The 64-year-old woman, who has not been publicly named, appeared in court and stated, “I am not guilty,” and added that she remains “completely shocked that this situation could not have been prevented,” according to Austrian news outlet Kurier. The proceedings are being closely watched as they shed light on the complexities of financial management within Austria’s elder care system.

Prosecutors allege the woman sold the nursing home and its property shortly before its insolvency, distributing the €2.1 million in proceeds to herself. She is being defended by attorney Ernst Schillhammer. The court heard that the woman maintains she followed the advice of her tax advisor.

In a statement read before the court, the former manager asserted that she invested “several million euros” of her own money into the Rosengarten facility after acquiring it in 2010, and repeatedly expanded the property. She claimed the facility was “an essential part of my life.” At the time of the insolvency, the home cared for 51 residents with a staff of 26.

The former manager attributed the financial difficulties to a change in regulations regarding non-profit status, which would have prevented her from receiving payouts as a private operator. She stated her tax advisor recommended the course of action she took. She described her relationship with the advisor as “familial,” but noted she has since changed advisors, Krone reported.

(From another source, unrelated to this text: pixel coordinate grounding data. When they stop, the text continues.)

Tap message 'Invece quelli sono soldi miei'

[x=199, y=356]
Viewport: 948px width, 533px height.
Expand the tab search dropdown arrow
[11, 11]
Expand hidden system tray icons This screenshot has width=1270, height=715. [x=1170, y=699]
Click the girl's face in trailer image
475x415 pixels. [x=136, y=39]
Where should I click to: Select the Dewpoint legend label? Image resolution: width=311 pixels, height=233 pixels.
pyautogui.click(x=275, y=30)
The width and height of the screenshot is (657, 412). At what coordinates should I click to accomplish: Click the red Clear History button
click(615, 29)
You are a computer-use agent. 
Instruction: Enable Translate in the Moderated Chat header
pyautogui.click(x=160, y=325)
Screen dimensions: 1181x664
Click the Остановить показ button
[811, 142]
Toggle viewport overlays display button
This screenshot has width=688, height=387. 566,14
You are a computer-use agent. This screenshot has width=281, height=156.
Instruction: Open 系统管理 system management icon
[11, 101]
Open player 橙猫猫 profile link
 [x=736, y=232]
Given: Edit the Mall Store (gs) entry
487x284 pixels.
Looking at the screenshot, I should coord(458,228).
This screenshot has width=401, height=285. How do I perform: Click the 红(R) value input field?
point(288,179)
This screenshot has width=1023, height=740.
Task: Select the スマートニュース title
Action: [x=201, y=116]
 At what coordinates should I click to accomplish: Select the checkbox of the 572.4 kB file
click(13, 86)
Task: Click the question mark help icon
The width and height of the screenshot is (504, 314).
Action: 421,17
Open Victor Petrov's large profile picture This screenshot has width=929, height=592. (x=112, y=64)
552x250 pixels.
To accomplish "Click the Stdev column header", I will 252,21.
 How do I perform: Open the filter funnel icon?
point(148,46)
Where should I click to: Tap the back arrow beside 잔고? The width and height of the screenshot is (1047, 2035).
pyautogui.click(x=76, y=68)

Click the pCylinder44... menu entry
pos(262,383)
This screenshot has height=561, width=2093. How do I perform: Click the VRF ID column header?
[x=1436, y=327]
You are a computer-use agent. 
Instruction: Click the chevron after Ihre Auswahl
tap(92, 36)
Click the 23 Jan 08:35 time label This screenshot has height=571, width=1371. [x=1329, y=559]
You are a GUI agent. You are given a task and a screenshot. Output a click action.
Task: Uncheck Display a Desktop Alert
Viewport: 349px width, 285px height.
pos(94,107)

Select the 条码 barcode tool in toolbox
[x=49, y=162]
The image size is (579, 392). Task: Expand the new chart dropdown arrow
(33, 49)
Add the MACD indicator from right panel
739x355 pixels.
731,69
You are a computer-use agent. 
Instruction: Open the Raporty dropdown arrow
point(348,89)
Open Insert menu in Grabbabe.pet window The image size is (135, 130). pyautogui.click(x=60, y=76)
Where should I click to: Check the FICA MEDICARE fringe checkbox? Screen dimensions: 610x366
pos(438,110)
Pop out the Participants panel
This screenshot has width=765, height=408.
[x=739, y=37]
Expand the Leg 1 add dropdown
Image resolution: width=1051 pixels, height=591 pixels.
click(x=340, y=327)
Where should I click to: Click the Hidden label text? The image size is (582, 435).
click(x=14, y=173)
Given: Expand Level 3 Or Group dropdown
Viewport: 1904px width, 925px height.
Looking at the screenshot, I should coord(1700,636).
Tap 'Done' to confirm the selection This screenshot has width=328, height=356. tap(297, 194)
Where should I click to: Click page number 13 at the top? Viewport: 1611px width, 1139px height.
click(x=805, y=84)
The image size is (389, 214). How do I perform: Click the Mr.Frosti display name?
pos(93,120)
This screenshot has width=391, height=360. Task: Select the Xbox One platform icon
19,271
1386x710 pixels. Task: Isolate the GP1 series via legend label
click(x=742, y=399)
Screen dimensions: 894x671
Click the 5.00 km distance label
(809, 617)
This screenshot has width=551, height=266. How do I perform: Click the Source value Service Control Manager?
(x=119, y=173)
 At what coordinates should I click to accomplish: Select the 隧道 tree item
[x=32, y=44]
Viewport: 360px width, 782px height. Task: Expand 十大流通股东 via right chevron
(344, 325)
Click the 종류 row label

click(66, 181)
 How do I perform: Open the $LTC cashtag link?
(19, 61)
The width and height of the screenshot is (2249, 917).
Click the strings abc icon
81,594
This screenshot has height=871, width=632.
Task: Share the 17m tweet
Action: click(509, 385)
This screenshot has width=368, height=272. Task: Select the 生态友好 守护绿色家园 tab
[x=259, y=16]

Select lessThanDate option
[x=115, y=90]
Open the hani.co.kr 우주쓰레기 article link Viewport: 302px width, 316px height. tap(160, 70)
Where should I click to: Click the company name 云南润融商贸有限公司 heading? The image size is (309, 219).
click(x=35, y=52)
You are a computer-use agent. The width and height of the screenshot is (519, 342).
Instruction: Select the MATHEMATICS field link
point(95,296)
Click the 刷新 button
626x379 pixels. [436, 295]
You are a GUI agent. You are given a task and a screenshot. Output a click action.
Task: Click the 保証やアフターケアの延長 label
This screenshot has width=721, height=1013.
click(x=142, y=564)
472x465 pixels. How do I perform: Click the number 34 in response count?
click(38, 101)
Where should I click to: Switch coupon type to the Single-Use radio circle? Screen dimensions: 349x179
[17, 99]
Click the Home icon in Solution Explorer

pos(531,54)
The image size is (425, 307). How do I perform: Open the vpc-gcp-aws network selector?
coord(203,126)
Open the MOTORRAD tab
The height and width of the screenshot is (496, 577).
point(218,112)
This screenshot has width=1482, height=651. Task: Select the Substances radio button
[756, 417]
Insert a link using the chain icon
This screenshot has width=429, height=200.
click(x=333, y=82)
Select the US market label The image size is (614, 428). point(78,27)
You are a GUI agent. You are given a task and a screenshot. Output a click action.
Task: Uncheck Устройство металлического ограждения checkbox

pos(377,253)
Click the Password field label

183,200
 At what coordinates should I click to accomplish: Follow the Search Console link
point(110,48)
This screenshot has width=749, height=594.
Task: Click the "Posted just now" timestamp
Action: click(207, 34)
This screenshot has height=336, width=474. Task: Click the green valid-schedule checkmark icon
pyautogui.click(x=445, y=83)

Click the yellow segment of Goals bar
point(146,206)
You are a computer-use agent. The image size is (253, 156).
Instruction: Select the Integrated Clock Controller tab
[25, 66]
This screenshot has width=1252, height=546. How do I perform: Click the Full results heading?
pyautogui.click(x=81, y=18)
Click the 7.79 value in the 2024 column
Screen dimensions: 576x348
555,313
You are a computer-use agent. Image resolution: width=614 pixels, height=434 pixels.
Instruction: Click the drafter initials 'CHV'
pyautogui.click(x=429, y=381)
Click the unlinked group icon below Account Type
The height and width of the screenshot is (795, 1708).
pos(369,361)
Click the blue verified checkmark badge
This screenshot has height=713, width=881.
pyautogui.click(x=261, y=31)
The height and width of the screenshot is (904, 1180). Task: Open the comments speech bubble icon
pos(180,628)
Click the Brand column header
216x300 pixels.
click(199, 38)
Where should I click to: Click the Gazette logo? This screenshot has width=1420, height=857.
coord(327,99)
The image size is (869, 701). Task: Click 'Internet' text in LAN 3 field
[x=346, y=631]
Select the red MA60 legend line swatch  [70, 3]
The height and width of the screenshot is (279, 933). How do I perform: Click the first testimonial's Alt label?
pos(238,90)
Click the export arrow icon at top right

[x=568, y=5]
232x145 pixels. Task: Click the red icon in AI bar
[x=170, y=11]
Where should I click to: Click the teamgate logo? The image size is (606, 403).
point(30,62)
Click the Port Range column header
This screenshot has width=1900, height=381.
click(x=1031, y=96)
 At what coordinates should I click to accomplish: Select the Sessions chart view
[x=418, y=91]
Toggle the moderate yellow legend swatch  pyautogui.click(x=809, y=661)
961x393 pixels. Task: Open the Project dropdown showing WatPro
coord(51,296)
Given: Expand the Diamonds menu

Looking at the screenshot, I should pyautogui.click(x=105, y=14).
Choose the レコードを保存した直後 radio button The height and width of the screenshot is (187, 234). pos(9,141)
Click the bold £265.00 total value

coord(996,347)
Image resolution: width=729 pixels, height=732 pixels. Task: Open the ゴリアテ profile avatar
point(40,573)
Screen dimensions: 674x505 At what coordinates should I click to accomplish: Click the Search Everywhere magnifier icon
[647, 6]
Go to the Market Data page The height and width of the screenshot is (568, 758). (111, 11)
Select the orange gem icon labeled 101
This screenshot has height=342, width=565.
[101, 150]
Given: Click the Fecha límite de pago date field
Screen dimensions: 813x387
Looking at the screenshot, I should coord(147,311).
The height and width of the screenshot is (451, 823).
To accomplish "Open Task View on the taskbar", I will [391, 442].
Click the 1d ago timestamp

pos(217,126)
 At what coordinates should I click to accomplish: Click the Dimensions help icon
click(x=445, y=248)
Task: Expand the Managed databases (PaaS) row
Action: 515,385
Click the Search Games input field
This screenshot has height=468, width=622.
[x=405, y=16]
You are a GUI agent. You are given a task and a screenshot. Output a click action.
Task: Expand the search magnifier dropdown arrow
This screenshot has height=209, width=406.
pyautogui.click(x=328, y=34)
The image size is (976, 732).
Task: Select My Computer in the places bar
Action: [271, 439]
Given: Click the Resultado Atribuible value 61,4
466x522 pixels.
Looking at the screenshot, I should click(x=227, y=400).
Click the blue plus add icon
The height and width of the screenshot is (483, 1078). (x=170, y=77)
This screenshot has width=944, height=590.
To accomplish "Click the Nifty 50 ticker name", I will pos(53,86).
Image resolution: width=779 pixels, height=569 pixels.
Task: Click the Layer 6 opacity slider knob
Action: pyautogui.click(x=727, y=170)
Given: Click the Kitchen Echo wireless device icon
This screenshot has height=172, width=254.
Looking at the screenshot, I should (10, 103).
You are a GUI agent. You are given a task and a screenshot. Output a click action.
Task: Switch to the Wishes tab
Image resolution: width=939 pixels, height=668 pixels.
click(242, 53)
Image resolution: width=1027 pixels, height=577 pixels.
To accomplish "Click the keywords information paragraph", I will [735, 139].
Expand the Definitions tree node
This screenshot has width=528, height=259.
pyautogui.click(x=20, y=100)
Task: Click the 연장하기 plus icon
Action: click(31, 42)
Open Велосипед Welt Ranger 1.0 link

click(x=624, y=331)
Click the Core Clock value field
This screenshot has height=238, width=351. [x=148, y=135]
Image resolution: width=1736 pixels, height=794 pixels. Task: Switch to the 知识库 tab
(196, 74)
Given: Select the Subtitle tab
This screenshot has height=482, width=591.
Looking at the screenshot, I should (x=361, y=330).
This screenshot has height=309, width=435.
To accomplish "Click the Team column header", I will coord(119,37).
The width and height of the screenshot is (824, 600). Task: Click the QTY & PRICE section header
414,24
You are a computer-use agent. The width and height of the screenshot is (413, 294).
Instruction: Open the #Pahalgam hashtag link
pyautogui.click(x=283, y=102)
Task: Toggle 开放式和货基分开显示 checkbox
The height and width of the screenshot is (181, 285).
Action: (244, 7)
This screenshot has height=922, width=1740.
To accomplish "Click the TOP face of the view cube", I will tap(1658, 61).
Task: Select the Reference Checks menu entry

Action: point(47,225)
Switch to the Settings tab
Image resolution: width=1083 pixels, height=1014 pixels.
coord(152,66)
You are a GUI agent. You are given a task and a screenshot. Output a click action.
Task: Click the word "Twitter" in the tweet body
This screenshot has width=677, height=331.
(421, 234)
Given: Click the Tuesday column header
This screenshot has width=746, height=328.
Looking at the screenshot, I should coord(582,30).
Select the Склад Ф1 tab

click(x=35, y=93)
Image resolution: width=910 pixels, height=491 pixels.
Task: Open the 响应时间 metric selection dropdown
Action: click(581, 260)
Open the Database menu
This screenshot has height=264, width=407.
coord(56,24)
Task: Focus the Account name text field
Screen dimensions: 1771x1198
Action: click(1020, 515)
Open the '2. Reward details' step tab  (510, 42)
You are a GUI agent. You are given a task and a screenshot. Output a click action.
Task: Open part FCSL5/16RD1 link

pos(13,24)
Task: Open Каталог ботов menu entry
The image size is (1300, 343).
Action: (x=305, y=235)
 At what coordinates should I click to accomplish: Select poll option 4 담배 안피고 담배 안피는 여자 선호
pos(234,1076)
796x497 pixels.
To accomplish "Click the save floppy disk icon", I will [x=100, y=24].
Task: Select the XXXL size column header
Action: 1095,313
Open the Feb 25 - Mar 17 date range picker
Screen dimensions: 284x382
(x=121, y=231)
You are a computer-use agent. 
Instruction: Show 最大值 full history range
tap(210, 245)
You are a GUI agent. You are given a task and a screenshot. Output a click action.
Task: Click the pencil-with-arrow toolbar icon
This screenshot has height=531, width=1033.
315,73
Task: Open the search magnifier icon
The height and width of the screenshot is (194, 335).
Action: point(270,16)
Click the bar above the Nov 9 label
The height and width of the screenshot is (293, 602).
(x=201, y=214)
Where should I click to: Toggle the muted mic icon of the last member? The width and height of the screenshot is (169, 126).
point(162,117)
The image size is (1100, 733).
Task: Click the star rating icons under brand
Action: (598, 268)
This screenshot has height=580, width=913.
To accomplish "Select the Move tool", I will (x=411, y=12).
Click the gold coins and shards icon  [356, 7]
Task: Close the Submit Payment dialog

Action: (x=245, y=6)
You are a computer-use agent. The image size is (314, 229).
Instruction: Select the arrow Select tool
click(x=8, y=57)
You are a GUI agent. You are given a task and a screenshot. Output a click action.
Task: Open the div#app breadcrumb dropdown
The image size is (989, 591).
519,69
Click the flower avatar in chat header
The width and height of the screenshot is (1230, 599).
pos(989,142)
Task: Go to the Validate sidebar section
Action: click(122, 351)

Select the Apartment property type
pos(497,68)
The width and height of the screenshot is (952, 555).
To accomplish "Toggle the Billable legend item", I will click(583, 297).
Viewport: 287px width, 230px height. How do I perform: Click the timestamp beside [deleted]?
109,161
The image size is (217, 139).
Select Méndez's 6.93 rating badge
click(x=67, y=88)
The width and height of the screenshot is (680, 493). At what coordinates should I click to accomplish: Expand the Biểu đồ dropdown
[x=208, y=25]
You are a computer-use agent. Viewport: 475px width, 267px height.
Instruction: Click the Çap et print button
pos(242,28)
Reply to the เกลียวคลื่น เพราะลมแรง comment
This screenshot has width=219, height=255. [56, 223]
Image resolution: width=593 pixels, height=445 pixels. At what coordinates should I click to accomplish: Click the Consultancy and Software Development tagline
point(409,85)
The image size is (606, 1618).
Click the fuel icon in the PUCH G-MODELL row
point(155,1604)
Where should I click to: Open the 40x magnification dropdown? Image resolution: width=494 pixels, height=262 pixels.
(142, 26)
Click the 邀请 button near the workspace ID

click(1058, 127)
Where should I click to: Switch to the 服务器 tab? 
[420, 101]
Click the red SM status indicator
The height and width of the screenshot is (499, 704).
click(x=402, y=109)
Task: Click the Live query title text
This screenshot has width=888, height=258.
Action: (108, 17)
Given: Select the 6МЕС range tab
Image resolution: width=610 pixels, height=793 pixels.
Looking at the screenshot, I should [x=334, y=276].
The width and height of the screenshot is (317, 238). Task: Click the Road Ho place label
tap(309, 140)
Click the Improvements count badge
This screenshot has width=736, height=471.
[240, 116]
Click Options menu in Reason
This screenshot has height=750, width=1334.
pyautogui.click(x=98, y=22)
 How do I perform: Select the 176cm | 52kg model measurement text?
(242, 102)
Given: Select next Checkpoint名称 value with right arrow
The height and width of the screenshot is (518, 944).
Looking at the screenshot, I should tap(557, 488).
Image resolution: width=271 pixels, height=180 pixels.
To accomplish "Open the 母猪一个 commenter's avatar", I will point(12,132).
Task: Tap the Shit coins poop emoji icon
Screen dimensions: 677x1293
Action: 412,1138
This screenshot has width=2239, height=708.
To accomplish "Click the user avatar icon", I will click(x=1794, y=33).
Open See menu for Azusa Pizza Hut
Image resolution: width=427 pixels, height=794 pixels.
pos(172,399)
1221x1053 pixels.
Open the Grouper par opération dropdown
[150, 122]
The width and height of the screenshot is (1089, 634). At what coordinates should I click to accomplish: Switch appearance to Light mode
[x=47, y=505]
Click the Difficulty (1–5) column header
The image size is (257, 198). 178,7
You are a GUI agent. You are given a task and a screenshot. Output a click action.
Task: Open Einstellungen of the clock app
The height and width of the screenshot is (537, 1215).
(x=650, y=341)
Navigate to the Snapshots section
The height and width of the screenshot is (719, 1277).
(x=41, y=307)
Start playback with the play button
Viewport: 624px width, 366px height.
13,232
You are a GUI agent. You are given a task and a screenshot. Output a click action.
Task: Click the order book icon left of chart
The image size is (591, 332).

The woman also pointed to the selection of her successor as managing director as a contributing factor to the home’s downfall, noting that the successor filed for insolvency just weeks after taking office. She expressed doubt that insolvency was necessary, claiming she could have provided the company with an additional €150,000.

The court has adjourned for witness testimony. Attorney Ernst Schillhammer, who specializes in economic and corruption criminal law, is representing the former manager, according to his firm’s website Dr. Ernst Schillhammer. The case highlights the potential legal ramifications for those in leadership positions within Austria’s care facilities.